Sono trascorsi cinque anni da un evento che ha cambiato i contorni della provincia di Belluno: la tempesta Vaia. A distanza di un lustro, il sindaco di Belluno, Oscar De Pellegrin, riavvolge il nastro. Ma guarda anche al futuro: «Dalle ferite abbiamo imparato molto, ma il ragionamento sulla cura dei boschi e la sicurezza idrogeologica dei territori dovrà portare a nuove forme di organizzazione e di gestione». 

«Vaia ha resettato tutto, stiamo ancora pagando i danni e gli esperti dicono che li pagheremo per altri vent’anni – prosegue il primo cittadino -. Le piante indebolite continueranno a cadere fino a quando non ci sarà un rinnovo delle essenze nelle nostre foreste. Abbiamo ancora moltissimo legname a terra, nelle zone più difficili da raggiungere chissà quando potrà essere tolto. Ma è sull’eredità di Vaia che dobbiamo concentrarci: cosa ci ha insegnato? Su cosa dobbiamo migliorare? Come possiamo progettare una migliore gestione delle nostre risorse boschive considerando che il patrimonio boschivo aumenta del 30% ogni 10 anni?». 

La tragedia è stata un campanello d’allarme: «Ci ha gridato che i boschi vanno gestiti e le terre alte abbandonate diventano un pericolo – prosegue il primo cittadino -. Tornare a una gestione dei boschi come 80 anni fa non è possibile, i pascoli sono stati abbandonati, i terreni divisi in particelle.

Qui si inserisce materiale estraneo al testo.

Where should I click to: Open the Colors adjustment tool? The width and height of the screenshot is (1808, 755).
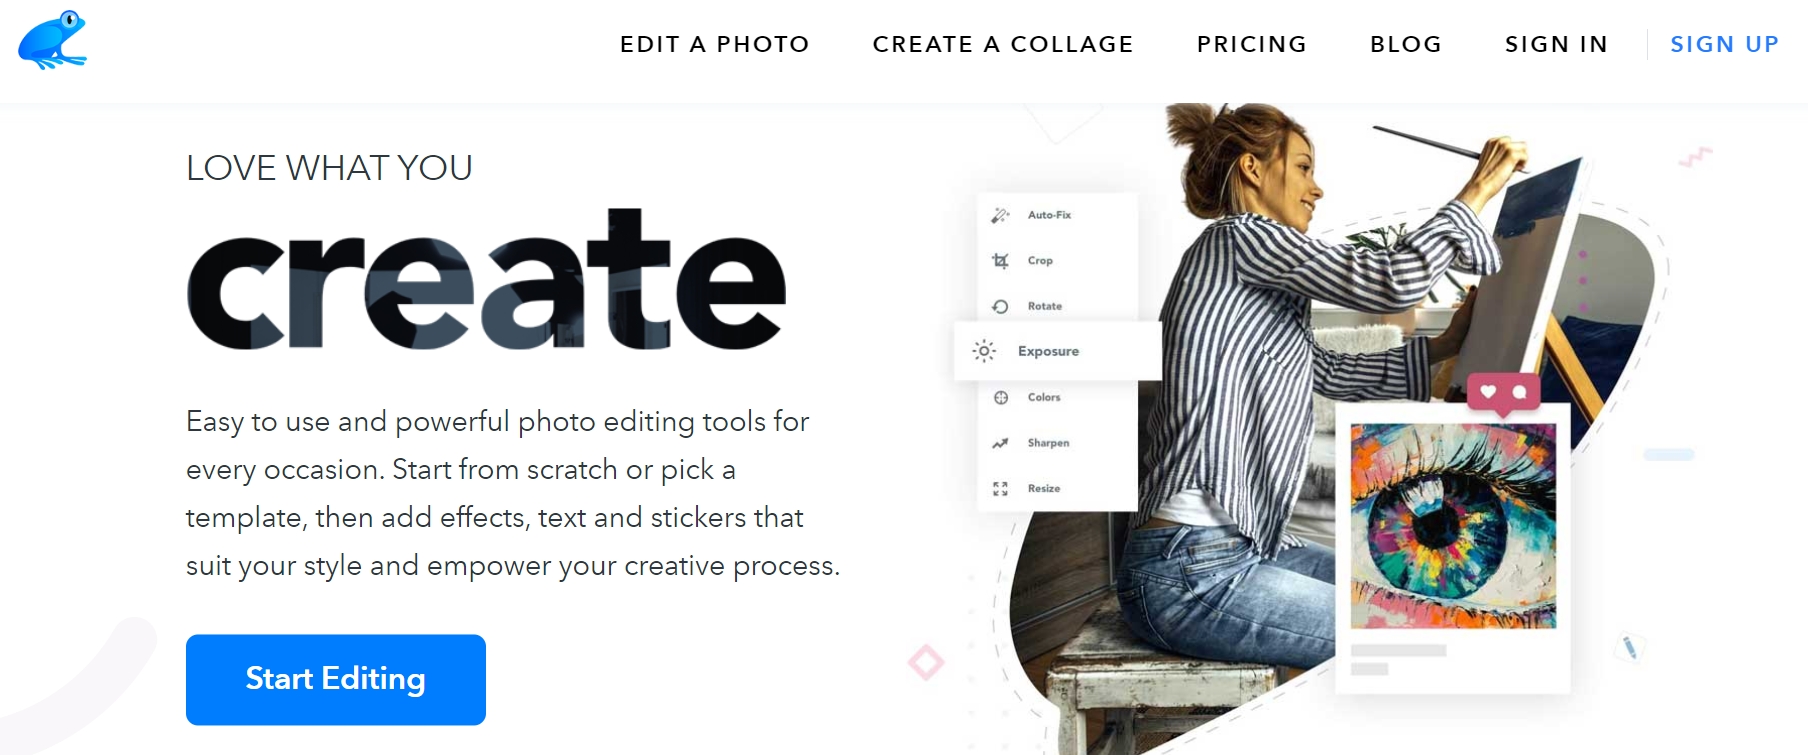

Occorre allora fare squadra tra territori vicini, Comuni ed enti, così da studiare insieme se esista la possibilità di condividere il destino e la gestione di un grande patrimonio di legname poco sfruttato e ora in balia degli eventi. Non solo, occorre affinare sempre di più la rete e la macchina operativa dell’emergenza, dotando il nostro gruppo comunale di sempre migliori mezzi operativi e favorendo la formazione continua». 

Sulla stessa linea, il presidente della Provincia, Roberto Padrin: «Ci siamo subito attivati con con decine e decine di somme urgenze per intervenire laddove serviva. In tre anni, sono stati 23 interventi sui fabbricati e 33 sulla difesa del suolo. Una mole di lavoro enorme, per oltre 12 milioni di euro derivanti dai fondi commissariali e da cofinanziamenti propri. Opere che oggi forse sono poco visibili, ma risultano fondamentali non solo per il ripristino dei danni, anche per la prevenzione – quanto mai necessaria – di altri possibili eventi». In questa direzione va pure il finanziamento per la realizzazione del nuovo Ccs, Centro coordinamento soccorsi, che sta prendendo forma nella caserma provinciale dei vigili del fuoco: «Vaia quindi è stata distruzione, ma anche ricostruzione. Danni ingenti, ma anche capacità di intervento rapido. Paura, ma anche spirito di servizio e di sacrificio. Ha rivelato la fragilità del nostro territorio in una misura che forse non conoscevamo. Ma ha dimostrato anche la forza delle comunità locali, del volontariato e del lavoro di squadra. Ecco, è questo che ci portiamo dietro dopo cinque anni. Un’eredità importante che ci rende più pronti ad affrontare le sfide del cambiamento climatico e del futuro del Bellunese».